Как-то вечером мама, лежа в кровати, ни с того ни с сего заявляет: Я знаю, ты хочешь, чтобы я уже померла.
Я поражена ее словами и их горечью. Да ты что, мам, – говорю я, – я люблю тебя. Я повторяю это, а она машет руками, рассекает воздух, будто пьяный семафорщик. Наконец я перестаю твердить: я люблю тебя, но ее руки еще буянят. И прежде чем я успеваю отпрянуть, она наносит мне удар кулаком. Мощный удар. Руками-бутонами. Сейчас она боксер и глушит любые тлеющие угольки нежности, глушит собственную тень.
Я не понимаю, но мне понятно. Я тоже боксирую в воздухе, когда напугана и не могу принять любовь.
* * *
Мама останавливается, и ее кулаки-бутоны превращаются в опавшие на пол лепестки.
* * *
В начале восьмидесятых, когда моя мама руководила небольшой галереей японского искусства, мы с ней ездили закупаться в Токио и Киото. Тринадцать часов в воздухе, и она выходила из самолета другим человеком. Она шагала по Японии и вела меня легко, спокойно и уверенно – как узел развязался. Однако ее раскованность казалась несколько неуместной и немного неприличной. Мать с одной из сестер упрекали ее за «чересчур западное» поведение. Насмешливо критиковали ее за дерзость и дарасинаи (неряшливость). Я заметила, что в таком окружении она стала больше курить, между ее пальцев всегда была зажата горящая сигарета, она будто пыталась успокоить нервы.

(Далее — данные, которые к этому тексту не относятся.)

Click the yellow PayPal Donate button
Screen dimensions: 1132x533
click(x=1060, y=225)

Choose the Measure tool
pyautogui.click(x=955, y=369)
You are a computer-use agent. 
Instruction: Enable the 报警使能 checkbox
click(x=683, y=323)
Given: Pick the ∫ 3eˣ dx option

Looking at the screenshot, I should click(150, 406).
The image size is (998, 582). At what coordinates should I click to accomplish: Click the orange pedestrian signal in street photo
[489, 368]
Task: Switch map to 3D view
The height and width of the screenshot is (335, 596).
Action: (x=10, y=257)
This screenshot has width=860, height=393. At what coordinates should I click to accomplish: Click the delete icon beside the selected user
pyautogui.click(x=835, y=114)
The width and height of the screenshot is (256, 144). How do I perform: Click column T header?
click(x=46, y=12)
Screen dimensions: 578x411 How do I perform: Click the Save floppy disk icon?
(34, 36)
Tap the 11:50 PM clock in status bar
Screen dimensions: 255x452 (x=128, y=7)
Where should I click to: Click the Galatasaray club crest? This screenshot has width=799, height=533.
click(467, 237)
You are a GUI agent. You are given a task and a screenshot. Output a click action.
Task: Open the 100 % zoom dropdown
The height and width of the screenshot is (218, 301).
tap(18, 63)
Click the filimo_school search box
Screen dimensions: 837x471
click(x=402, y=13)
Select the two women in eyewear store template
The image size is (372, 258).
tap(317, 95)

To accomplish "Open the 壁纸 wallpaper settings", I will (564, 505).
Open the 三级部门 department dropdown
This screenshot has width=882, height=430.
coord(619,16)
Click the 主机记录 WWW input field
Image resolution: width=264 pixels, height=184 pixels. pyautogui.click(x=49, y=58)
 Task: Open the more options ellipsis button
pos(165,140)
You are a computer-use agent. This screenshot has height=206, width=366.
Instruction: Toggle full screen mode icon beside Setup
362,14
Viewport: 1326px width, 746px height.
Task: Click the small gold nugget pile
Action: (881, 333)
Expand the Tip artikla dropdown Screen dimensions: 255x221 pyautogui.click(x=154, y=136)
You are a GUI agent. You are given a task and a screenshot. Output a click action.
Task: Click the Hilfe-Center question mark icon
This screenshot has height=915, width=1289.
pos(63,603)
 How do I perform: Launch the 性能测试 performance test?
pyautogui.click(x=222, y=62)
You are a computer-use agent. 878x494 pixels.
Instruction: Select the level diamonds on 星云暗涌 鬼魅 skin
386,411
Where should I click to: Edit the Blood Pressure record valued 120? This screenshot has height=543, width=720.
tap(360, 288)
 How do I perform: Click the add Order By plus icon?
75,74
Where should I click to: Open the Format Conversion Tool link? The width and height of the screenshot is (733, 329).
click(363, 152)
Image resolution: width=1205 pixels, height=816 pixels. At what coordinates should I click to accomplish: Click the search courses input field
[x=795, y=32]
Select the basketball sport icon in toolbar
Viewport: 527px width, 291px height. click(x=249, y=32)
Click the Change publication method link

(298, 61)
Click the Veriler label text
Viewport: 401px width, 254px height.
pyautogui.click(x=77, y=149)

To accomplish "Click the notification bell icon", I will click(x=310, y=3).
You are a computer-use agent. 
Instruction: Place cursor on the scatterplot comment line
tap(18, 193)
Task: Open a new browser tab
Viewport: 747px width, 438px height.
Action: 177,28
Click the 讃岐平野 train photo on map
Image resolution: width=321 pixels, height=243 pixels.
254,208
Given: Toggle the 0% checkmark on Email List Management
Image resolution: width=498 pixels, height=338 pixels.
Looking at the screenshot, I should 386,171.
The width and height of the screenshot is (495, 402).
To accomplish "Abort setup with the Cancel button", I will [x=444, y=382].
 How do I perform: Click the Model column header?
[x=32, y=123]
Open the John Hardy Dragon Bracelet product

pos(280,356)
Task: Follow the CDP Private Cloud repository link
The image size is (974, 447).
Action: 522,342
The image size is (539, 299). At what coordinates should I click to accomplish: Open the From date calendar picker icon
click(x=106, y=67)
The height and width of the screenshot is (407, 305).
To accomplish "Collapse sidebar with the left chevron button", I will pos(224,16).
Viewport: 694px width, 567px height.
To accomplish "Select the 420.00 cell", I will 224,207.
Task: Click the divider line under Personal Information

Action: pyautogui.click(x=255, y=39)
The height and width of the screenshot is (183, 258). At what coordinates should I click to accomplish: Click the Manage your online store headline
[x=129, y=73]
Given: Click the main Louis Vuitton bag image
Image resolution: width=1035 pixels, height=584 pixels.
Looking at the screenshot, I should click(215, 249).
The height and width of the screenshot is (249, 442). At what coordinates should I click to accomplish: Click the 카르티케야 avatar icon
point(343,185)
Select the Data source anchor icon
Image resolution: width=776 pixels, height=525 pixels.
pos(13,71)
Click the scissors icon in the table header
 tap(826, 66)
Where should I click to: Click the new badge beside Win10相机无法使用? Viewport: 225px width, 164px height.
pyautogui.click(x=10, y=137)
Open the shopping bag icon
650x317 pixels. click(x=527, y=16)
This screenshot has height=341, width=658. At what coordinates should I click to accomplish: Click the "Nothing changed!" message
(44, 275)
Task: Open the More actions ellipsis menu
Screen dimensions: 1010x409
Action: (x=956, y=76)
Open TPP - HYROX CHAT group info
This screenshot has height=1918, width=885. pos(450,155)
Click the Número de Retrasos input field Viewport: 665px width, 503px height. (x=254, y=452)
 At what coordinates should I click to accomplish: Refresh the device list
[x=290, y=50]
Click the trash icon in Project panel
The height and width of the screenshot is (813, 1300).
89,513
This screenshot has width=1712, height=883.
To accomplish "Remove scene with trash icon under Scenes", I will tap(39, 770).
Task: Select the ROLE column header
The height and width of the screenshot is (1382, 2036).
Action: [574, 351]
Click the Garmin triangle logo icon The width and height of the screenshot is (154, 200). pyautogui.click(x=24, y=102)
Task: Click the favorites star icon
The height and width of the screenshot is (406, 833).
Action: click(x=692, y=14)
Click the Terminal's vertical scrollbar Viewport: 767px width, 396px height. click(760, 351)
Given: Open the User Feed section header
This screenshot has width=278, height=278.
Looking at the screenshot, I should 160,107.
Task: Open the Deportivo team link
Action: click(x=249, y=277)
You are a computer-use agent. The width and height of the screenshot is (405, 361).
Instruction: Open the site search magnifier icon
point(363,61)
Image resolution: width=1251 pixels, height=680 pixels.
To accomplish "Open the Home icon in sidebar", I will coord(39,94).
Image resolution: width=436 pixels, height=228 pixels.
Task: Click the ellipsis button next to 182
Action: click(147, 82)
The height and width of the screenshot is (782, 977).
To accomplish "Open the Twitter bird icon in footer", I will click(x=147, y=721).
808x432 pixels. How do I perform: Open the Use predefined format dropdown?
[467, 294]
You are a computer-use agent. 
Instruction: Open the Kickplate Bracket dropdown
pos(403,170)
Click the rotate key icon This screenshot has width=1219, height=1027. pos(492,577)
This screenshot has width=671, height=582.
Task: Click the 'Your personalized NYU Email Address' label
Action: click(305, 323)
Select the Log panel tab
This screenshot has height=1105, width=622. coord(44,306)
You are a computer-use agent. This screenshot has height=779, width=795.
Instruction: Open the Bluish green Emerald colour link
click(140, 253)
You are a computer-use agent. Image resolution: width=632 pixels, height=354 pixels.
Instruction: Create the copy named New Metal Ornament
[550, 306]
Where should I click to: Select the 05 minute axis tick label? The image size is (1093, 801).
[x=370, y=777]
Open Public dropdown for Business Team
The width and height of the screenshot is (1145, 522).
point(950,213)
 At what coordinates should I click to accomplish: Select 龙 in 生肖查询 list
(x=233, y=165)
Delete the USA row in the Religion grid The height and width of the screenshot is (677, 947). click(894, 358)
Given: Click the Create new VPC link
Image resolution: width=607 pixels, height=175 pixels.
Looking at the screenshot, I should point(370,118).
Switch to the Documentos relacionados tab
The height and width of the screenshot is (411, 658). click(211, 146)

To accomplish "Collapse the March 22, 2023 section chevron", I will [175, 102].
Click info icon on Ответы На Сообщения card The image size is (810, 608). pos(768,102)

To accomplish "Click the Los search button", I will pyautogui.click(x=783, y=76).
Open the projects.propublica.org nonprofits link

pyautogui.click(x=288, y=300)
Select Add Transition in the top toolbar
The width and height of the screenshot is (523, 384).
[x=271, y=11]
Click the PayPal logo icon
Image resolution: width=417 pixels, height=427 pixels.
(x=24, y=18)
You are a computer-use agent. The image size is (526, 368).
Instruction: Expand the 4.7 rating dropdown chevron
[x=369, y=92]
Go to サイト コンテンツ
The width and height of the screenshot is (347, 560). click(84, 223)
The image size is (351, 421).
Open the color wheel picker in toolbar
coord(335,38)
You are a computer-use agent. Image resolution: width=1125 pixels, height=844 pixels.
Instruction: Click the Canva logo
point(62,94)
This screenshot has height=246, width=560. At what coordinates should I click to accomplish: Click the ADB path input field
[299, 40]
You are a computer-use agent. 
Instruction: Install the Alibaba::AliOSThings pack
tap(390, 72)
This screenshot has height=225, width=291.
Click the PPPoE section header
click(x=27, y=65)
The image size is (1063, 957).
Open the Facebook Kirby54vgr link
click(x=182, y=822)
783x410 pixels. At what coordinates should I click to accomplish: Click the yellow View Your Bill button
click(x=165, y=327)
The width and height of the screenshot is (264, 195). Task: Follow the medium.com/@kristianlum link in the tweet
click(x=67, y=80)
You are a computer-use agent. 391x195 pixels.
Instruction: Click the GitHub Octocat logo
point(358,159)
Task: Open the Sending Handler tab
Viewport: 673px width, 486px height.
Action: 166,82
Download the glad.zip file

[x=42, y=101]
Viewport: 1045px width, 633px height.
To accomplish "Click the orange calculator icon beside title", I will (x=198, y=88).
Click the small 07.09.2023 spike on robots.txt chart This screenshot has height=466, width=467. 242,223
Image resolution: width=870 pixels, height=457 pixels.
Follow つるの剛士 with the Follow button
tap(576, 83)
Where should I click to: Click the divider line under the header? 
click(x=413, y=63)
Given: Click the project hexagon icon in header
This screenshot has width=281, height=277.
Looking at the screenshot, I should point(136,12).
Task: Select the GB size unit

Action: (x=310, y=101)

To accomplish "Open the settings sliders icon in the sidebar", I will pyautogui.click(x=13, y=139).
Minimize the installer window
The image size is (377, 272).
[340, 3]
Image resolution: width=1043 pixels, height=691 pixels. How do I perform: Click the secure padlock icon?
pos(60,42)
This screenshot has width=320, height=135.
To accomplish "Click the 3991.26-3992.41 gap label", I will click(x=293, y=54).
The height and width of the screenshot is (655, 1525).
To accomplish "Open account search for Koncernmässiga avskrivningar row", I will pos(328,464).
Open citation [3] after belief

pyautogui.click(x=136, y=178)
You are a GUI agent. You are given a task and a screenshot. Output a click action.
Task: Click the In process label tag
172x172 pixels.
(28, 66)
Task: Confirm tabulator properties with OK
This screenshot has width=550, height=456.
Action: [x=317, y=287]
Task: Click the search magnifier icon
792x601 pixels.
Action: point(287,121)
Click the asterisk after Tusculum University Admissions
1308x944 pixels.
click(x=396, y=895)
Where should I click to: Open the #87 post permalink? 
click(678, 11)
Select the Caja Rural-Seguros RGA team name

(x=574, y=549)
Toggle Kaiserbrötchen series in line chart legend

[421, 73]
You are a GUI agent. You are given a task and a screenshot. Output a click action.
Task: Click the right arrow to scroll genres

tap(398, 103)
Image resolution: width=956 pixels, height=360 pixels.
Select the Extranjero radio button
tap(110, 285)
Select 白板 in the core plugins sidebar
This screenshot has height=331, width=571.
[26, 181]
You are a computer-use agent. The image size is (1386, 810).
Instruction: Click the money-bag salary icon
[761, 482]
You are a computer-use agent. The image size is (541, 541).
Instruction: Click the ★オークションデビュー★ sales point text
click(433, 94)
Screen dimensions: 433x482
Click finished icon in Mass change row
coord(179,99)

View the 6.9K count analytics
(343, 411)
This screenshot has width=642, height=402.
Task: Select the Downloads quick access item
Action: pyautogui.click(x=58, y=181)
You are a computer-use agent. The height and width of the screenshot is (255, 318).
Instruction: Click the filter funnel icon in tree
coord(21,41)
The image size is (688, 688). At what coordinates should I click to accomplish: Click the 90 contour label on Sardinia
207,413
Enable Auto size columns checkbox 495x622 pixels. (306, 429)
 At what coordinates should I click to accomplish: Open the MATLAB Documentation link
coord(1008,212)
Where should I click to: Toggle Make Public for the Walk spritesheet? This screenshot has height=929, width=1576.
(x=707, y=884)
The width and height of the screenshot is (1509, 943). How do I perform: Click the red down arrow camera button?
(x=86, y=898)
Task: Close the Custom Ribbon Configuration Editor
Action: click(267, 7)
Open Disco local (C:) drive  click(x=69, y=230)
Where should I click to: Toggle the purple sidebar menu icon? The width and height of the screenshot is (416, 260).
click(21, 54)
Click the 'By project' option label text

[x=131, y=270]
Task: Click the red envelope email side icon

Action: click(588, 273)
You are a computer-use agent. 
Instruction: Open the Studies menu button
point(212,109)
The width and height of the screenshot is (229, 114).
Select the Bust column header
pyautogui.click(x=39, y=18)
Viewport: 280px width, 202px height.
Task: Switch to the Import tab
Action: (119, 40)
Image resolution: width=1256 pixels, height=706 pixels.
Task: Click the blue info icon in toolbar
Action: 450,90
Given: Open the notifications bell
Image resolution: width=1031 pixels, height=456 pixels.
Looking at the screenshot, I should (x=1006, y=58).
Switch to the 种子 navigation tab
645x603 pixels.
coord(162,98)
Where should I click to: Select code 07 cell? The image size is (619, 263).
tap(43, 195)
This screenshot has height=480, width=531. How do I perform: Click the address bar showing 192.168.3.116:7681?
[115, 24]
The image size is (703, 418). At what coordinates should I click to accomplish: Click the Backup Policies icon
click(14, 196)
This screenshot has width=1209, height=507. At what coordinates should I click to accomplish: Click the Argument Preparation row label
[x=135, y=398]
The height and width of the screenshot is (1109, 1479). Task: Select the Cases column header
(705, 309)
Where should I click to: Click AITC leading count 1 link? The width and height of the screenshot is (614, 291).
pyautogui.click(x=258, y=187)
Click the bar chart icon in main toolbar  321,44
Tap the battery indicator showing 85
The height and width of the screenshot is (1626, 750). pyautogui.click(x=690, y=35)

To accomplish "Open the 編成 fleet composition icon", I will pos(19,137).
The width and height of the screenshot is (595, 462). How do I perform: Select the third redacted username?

Однажды летом, когда я была еще подростком, некий художник показал нам в своей студии в Синдзюку, как растирать тушь. Он тер палочку туши о влажный точильный камень, добиваясь нужного цвета, а я сидела тихо как мышка. Он обмакнул кисть в тушь и перенес краску на бумагу. Крупные, размашистые, глянцево-черные мазки заворожили меня. Я смотрела, как тушь пропитывает измученную жаждой бумагу. Затем он смочил кисть водой, и по белому полю, на мгновение образовав наплывы по краям, побежало красивое шелестящее облачко. Художник был очень старый, и, закончив, он прижал к уголку бумаги очень старую деревянную печать, ханко. Поставил свою пунцовую подпись. Моя мама была очень старая и очень молодая. Ровесница меня нынешней.
* * *
Я впервые услыхала о мастере по краскам из Торонто много лет назад, когда одна сборщица фруктов из нашего города спросила меня, не могу ли я отдать ее другу плоды с нашего черного ореха. Каждый сентябрь черные орехи разбивались о землю и засыпали наш сад, по мере роста дерева падая со всё более высоких веток. Я набила полный почтовый ящик целой и рваной ореховой кожурой. Мастер по краскам отнес урожай к себе домой и стал кипятить кожуру на плите до тех пор, пока не получился отвар густого темно-коричневого цвета – цвета красного дерева. Не знаю, сколько времени у него на это ушло. Чтобы извлечь суть из жизни растения, требуется своего рода любовь и терпение.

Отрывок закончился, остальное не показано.